They were working in the fields, to save what is left from the season while Israel constantly targets fruit trucks and convoys all over Lebanon.
They were men and agricultural workers.
They were workers having a break after a long day of peach and plum picking, resting to continue their day of work that extends to the night.
They were men, thirty-three of them, who died because they were working at a time when we are supposed to be all sitting home scared or demonstrating against the resistance as the enemy wishes.
Maybe some of them were fathers, maybe others were working even under the constant surveillance of the Israeli “Super MK” planes in order to save some money to get married. Maybe others were orphans working in order to help their siblings. Maybe and maybe.
They were maybe called: Muhammad, Ahmad, Issa, Ali, Hani Fadi, Khaled, Hassan, Tarek … maybe and maybe.
Some of them were born with dark skin, others were lighter skinned turned darker by the Mediterranean sun under which they work everyday to earn money, a little bit of money for their children, or their siblings, or for a family they dream about.

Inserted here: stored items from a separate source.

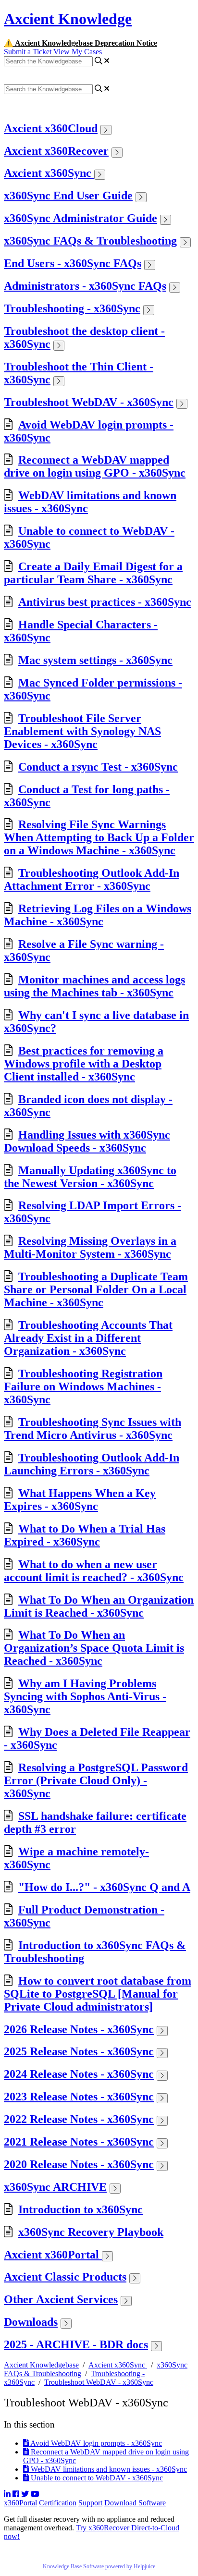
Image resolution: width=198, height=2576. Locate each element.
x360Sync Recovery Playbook (90, 2232)
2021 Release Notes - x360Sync (79, 2141)
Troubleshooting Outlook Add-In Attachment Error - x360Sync (91, 879)
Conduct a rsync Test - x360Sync (98, 767)
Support (90, 2503)
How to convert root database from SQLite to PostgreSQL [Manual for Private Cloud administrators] (97, 1994)
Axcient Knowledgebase (41, 2365)
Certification (57, 2503)
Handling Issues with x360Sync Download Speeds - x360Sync (87, 1141)
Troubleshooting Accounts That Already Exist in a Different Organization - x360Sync (88, 1338)
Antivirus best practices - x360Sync (104, 602)
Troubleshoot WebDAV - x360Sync (88, 402)
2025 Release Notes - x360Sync (79, 2051)
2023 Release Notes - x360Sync (79, 2096)
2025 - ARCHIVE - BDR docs (76, 2344)
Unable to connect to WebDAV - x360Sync (96, 2478)
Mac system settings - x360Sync (95, 660)
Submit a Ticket (27, 52)
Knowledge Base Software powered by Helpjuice (99, 2566)
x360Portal (20, 2503)
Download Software (135, 2503)
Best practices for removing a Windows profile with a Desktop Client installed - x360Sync (83, 1063)
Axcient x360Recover (56, 151)
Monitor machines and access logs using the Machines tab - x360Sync (94, 986)
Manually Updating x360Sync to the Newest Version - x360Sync (90, 1177)
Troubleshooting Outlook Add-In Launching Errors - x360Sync (91, 1464)
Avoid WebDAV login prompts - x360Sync (95, 2443)
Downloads (31, 2322)
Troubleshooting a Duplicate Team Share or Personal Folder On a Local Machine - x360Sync (96, 1289)
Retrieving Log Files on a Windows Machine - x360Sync (97, 915)
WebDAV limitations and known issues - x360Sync (108, 2469)
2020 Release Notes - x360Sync (79, 2164)
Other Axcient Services (61, 2299)
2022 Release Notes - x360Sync (79, 2119)
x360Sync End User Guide (68, 195)
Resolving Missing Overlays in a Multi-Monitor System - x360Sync (90, 1247)
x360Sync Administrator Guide (80, 218)
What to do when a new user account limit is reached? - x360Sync (94, 1570)
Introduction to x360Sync (80, 2209)
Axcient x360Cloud (51, 128)
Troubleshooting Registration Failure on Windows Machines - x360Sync (83, 1386)
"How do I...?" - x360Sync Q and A (104, 1887)
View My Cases (77, 52)
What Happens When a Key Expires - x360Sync (80, 1499)
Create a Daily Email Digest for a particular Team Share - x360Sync (93, 573)
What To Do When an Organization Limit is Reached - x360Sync (99, 1606)
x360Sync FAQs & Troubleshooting (90, 240)
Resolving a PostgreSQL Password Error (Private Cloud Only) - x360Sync (96, 1780)
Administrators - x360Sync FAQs (85, 286)
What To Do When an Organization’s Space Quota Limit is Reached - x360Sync (94, 1648)
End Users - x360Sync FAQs (72, 263)
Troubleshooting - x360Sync (72, 308)
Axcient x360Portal (53, 2254)
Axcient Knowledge (68, 18)
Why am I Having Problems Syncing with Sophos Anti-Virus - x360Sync (85, 1696)
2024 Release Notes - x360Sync (79, 2074)
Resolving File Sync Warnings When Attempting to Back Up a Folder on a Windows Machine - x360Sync (99, 837)
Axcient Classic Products (65, 2276)
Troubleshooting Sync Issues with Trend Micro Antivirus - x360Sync (92, 1428)
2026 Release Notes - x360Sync (79, 2029)
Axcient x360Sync (49, 173)
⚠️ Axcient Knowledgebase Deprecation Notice (80, 43)
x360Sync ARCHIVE (55, 2187)
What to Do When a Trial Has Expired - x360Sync (84, 1535)
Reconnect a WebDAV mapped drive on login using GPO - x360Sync (95, 466)
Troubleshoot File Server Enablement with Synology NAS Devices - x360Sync (82, 731)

I am saying “maybe” because the thirty-three workers who were massacred in cold blood by Israel, to add to the list of the massacres of Srifa, Qana, Marwaheen yet another massacre in the village of Qaa. No eulogies were made to them, no stories, no media coverage to tell us who they were, why were they working in Lebanon, what is it they were dreaming of, or what it was they were talking about at lunch when they were hit.
I am saying “maybe” because no songs were made for them, no love poems were written to them, their families were not visited and …

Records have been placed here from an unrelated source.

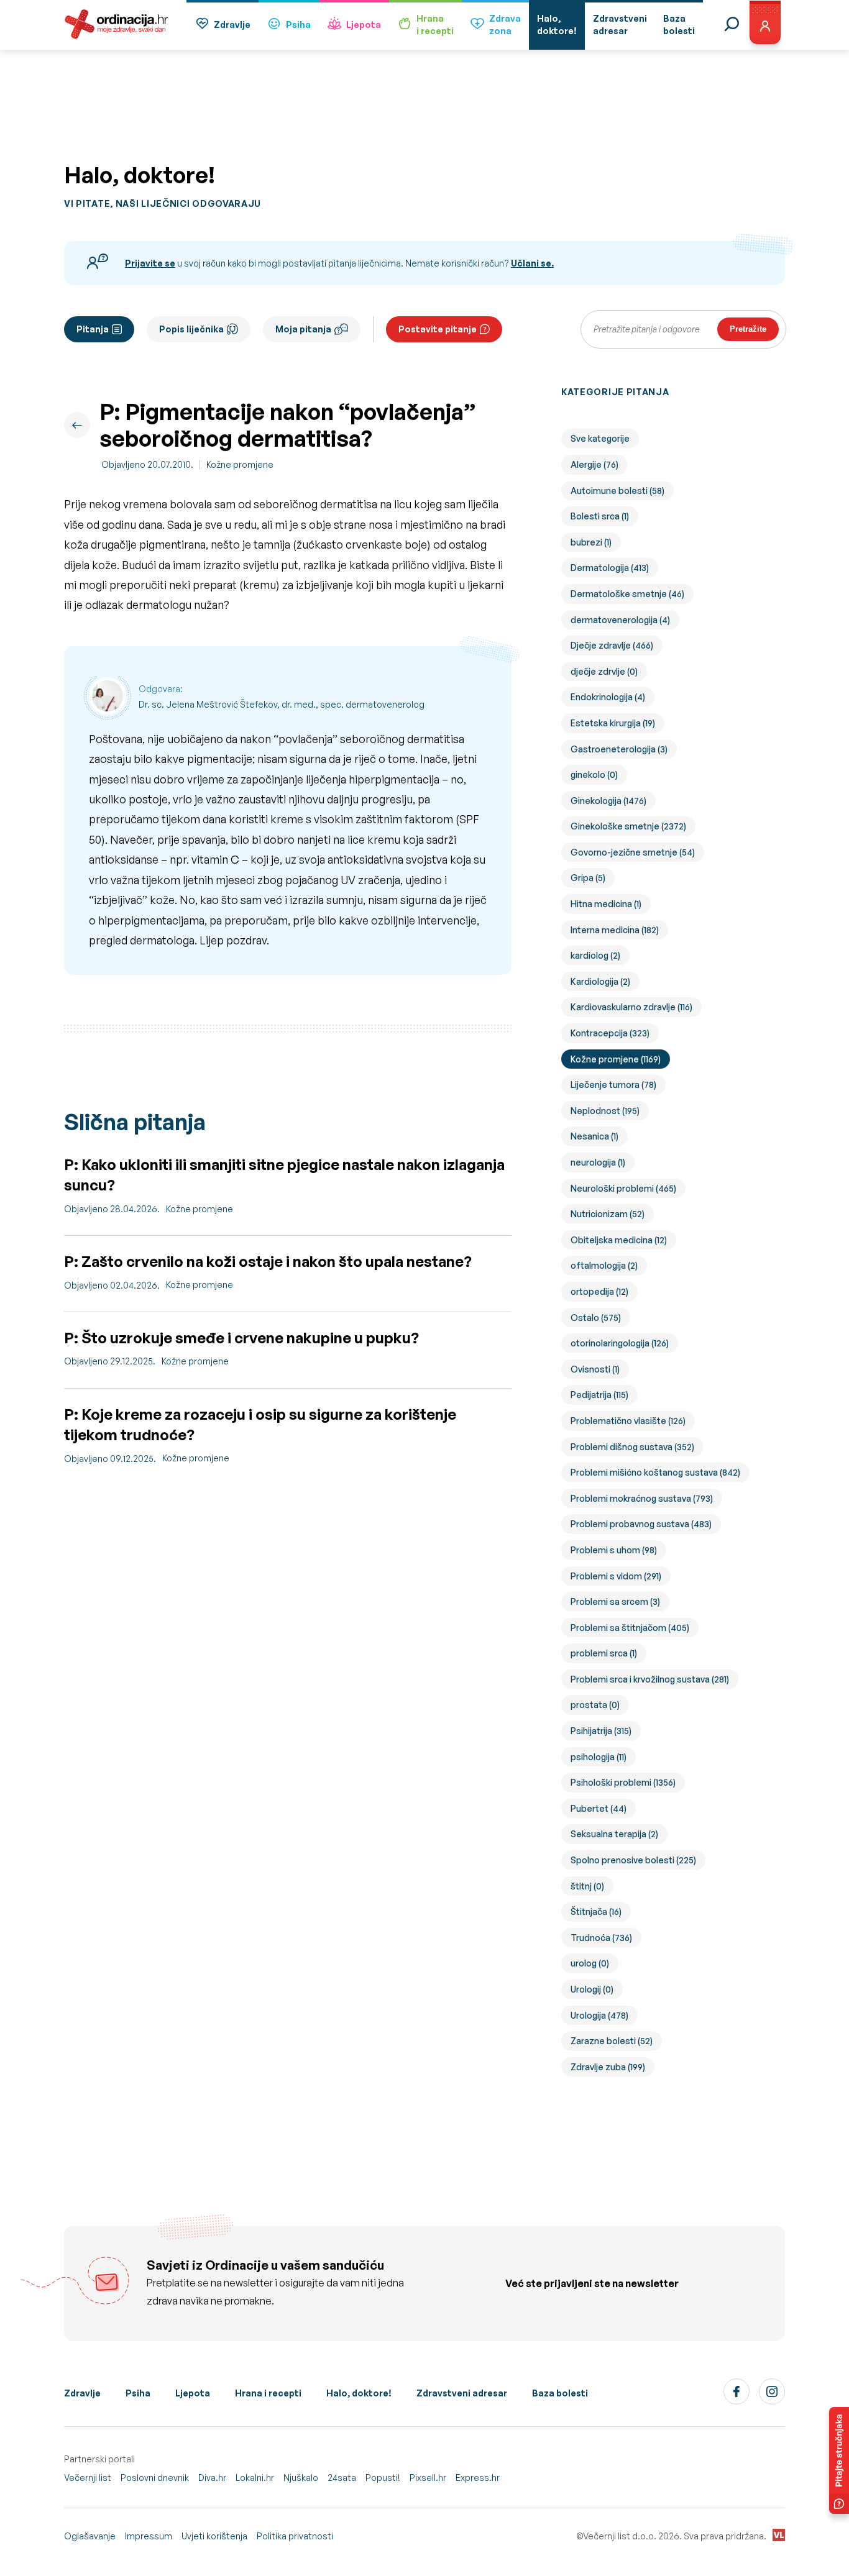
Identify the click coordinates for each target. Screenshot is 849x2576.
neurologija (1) (598, 1162)
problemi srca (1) (604, 1653)
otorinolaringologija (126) (620, 1343)
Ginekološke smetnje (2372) (628, 826)
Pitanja (92, 329)
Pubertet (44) (598, 1808)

They were the silent workers who left silently a silent world that seems to feel the way the media tells it how to feel. If the murdered were women and children, we weep and cry, if they were men, they can die it’s not a big deal. Their faces might not be photogenic; the West would not feel if it sees their murdered bodies. After all, they were workers, poor Kurdish workers, from the same ethnicity for whose rights the US media and administration have launched a whole war in Iraq. After all, they were workers — male workers, not the helpless, hopeless women whom the West is coming to empower and liberate.
They were men, thirty-three of them. They were massacred at lunch break, footage of their bodies lying on the earth. They fed from their sweat when alive, and their blood when they were murdered.
They were thirty-three, they were massacred at lunch break and not until late afternoon that we started to get footage just of bodies lying, some covered with blankets and others not.
They were thirty-three, they were massacred and we will never hear or know their stories, their names, their dreams, their fears, their political views, not even what they thought of picking plums and peaches under the sun of the Bekaa.
They were thirty three, they were massacred and the world was watching but has not even been asked to condemn a massacre for workers!
Maybe because they were men as opposed to women and children.
Maybe because they were working as opposed to hiding in a shelter.
Maybe because they were working in a remote area in Lebanon.
Maybe because of their ethnicity - Kurdish - in a new Middle East aiming at preserving the rights of minorities.
Maybe because they were only thirty-three! And any number less than fifty is not considered a massacre anymore.
Maybe they are massacre number four and we are now normalized to the scenes of bodies laid in rows, a normal scene, a daily scene in this bloody war of democracy.
They were dead, they were thirty-three, they were massacred in broad daylight for anyone to see - is there anyone who sees?
For the thirty three workers whose name we do not know, whose stories we can’t tell, this mediocre testimony.